Ovarian tissue cryopreservation
Prepubertal girls or those with insufficient time to undergo 10–14 days of ovarian stimulation, oocyte retrieval and cryopreservation before starting their gonadotoxic therapy, are by default left with ovarian tissue cryopreservation to preserve their fertility using autologous tissue.
The first baby born from reimplanted cryopreserved ovarian tissue was reported in Belgium in 2004 and more than 100 babies have been born worldwide from this method since, so it is no longer considered experimental. Ovarian tissue freezing is permissible by legislation in NZ but is not a publicly funded fertility preservation option. Surgical excision typically occurs in the public hospital where they receive their oncology treatment, so only ovarian tissue preparation and cryopreservation needs to be privately funded. There are more than 50 ovarian tissue samples currently stored in NZ and usage via autologous ovarian tissue reimplantation is currently not permissible in NZ. However, a letter to the health minister was submitted by ACART to amend legislation to allow ovarian tissue reimplantation to be a permissible therapy in 2017 but at the time of writing, legislation has yet to be amended.

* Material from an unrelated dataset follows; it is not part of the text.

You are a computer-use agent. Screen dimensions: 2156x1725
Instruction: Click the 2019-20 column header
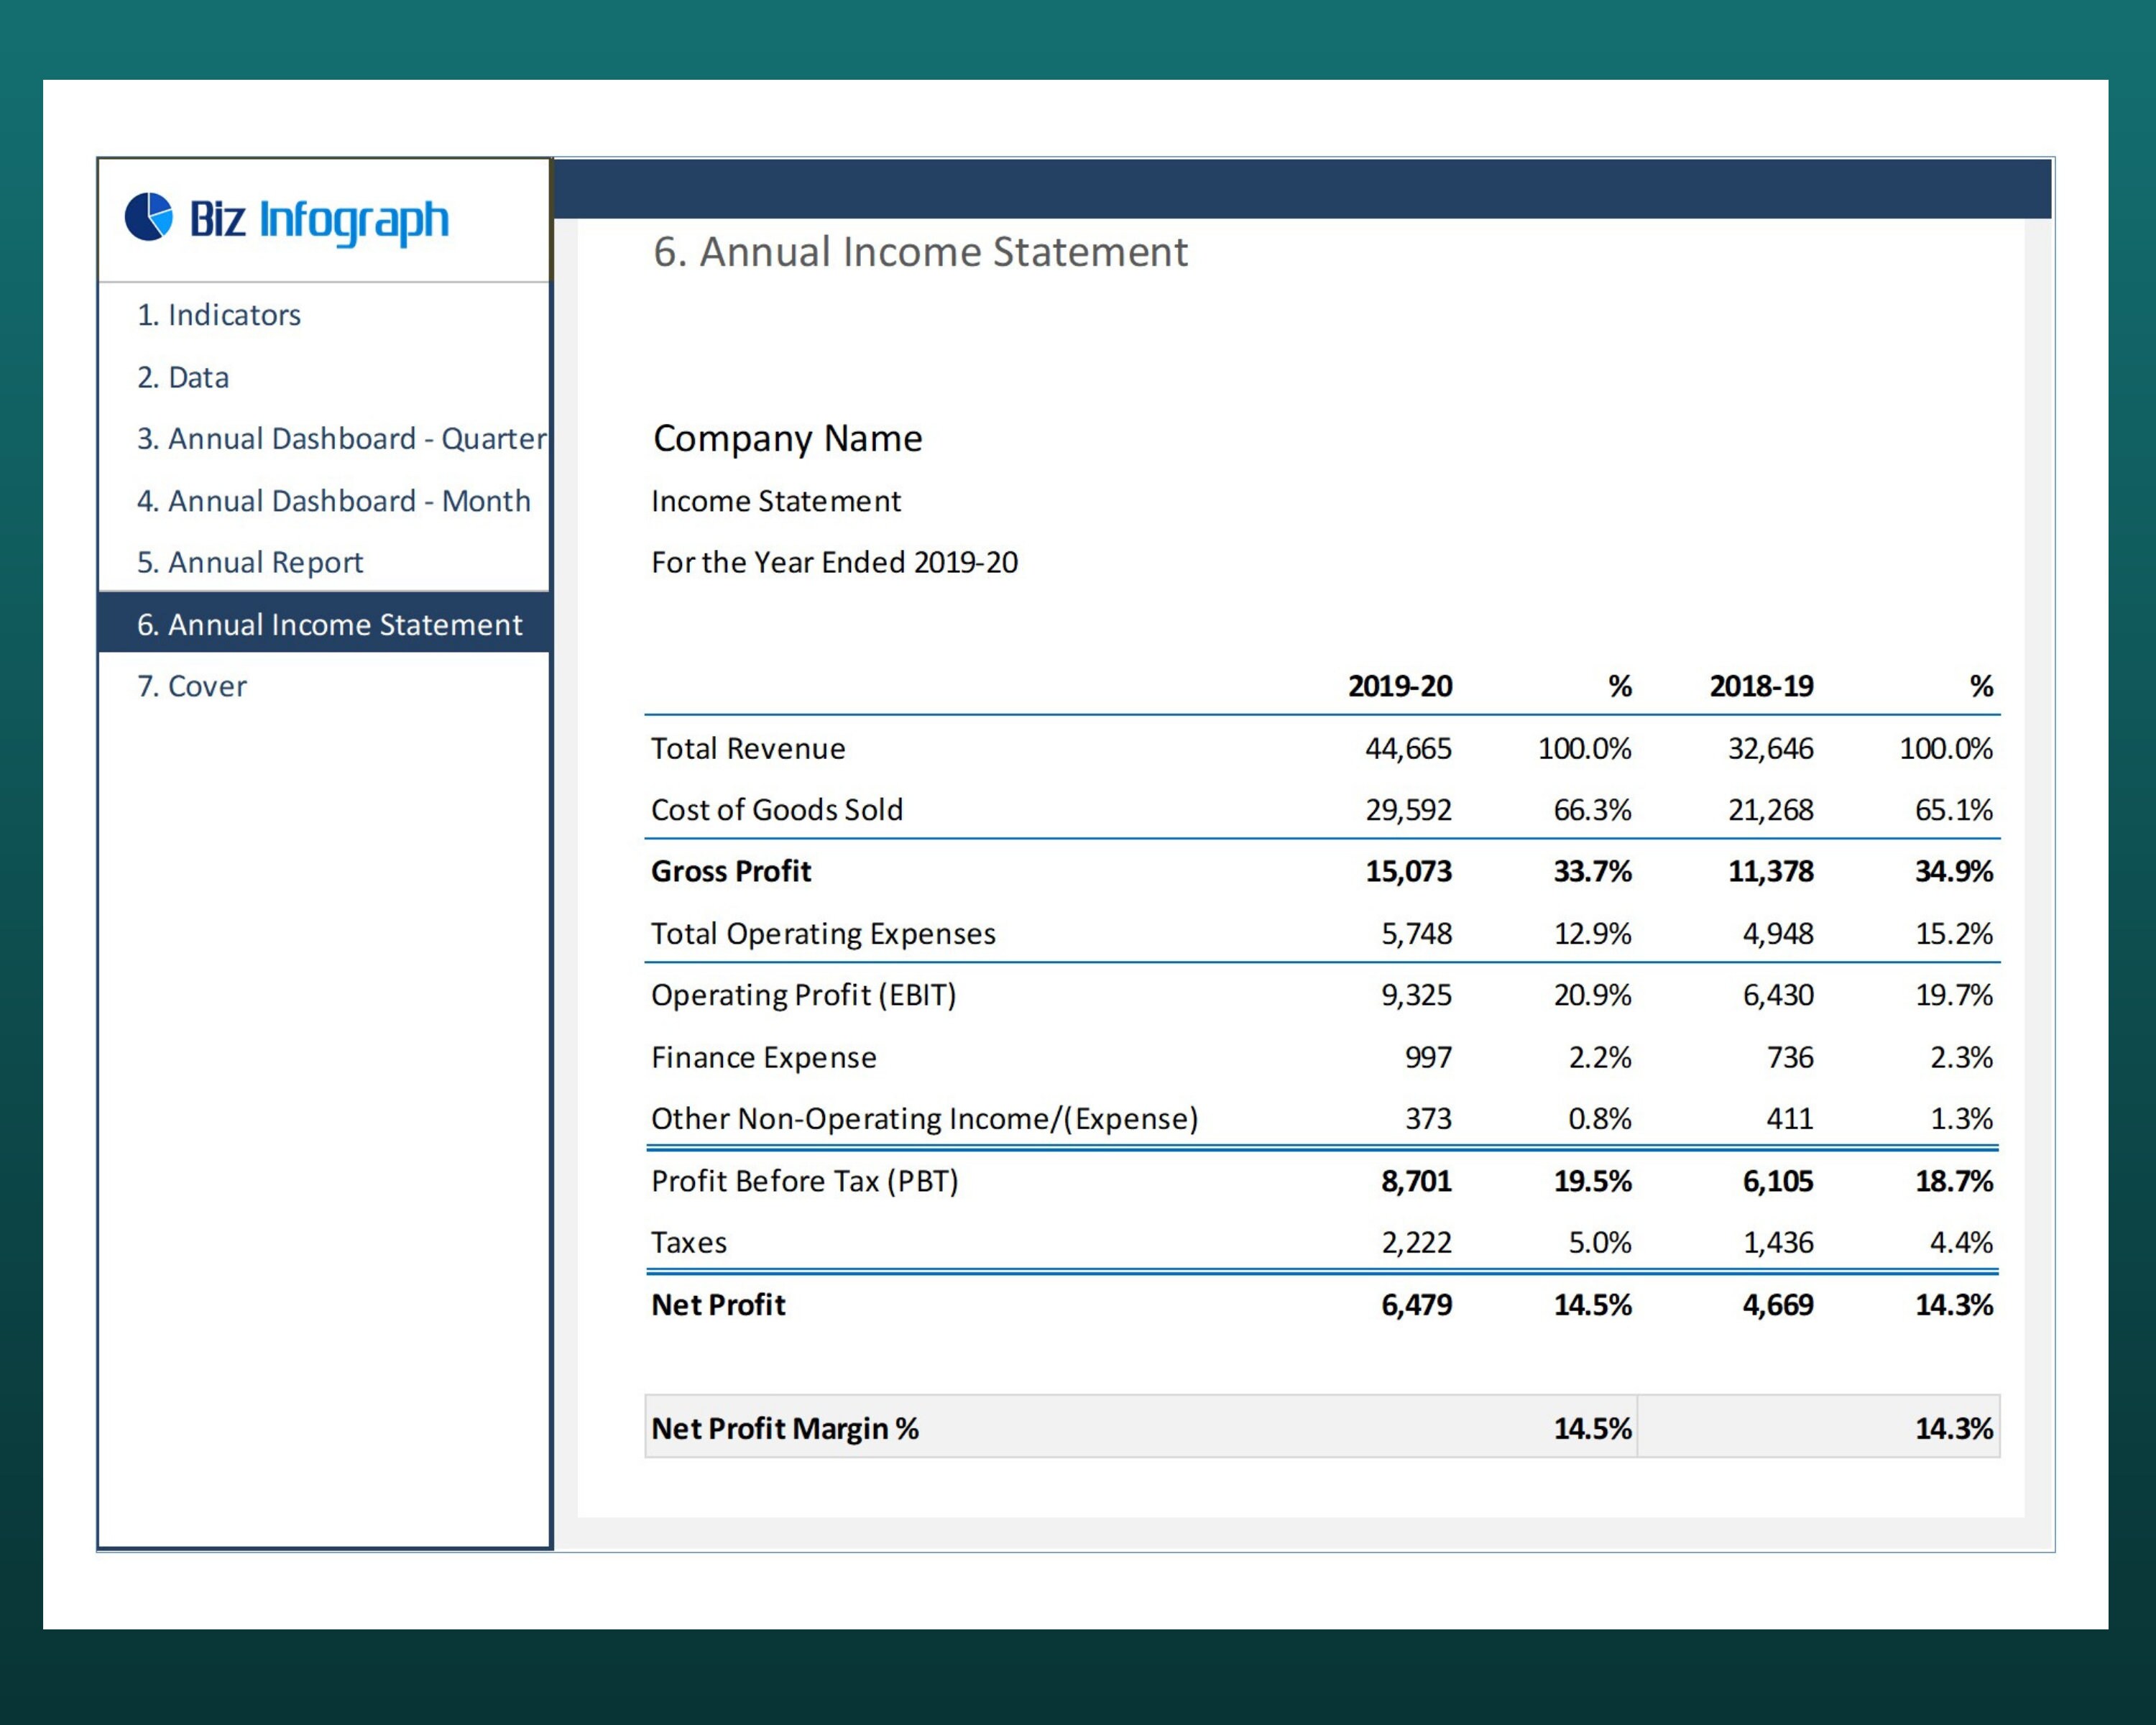1400,686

Surgical removal of ovarian tissue is usually performed laparoscopically at the time of a peripheral long- or central-line placement under general anaesthesia. Our embryologists collect and transport the tissue back to the laboratory where they prepare the ovarian cortex tissue into strips, insert them into cryostorage devices and then slow-freeze them. Various reimplantation techniques are being explored globally in order to optimise graft survival and restore hormonal production and reproductive function. Dr Dror Meirow, former President of the International Society for Fertility Preservation (ISFP), advocates reimplantation of the ovarian tissue back into the ovarian bed or remnant (orthotopic transposition) to utilise the existing vasculature and ovarian infrastructure, to permit physiological ovulation and natural conception, and not necessitate IVF as does heterotopic transposition (that is, forearm site). Meirow describes promising reproductive outcomes in the largest series of 21 women under 35 years of age undergoing ovarian tissue reimplantation; 21 (100%) had restored endocrine function and 10 (47.6%) had conceived at least once, half of which were natural conceptions.
Another concern regarding ovarian tissue reimplantation is potentially reintroducing cancer into the individual. Meirow’s group describes using all available technologies to investigate for residual malignancy cells in cryopreserved ovarian tissue before autologous reimplantation, including light microscopy and immunohistochemistry for cancer cells, cytogenetic analysis for any previously identified oncological gene mutation, next generation sequencing for common gene mutations implicated in the malignancy and xenotransplanatation into several mice with later sacrificing to ensure no malignancy cells are found in their tissues or blood.11
Controversially, consent for ovarian tissue cryopreservation more often than not is given by the parents/caregivers and not the individual, who is typically under the age of consent. It is akin to parents taking out a fertility insurance policy for their daughter; however, given use is so far untested in NZ, controversy also surrounds whether this should be a publicly funded fertility preservation procedure in NZ.
Advancements in cancer therapies, improved cancer survival and more women choosing to delay having their children is increasing the demand for fertility preservation and this is a rapidly evolving area of reproductive endocrinology and infertility. Legislation needs to be current with emerging ART techniques so as not to disadvantage NZ women and their right to reproduction.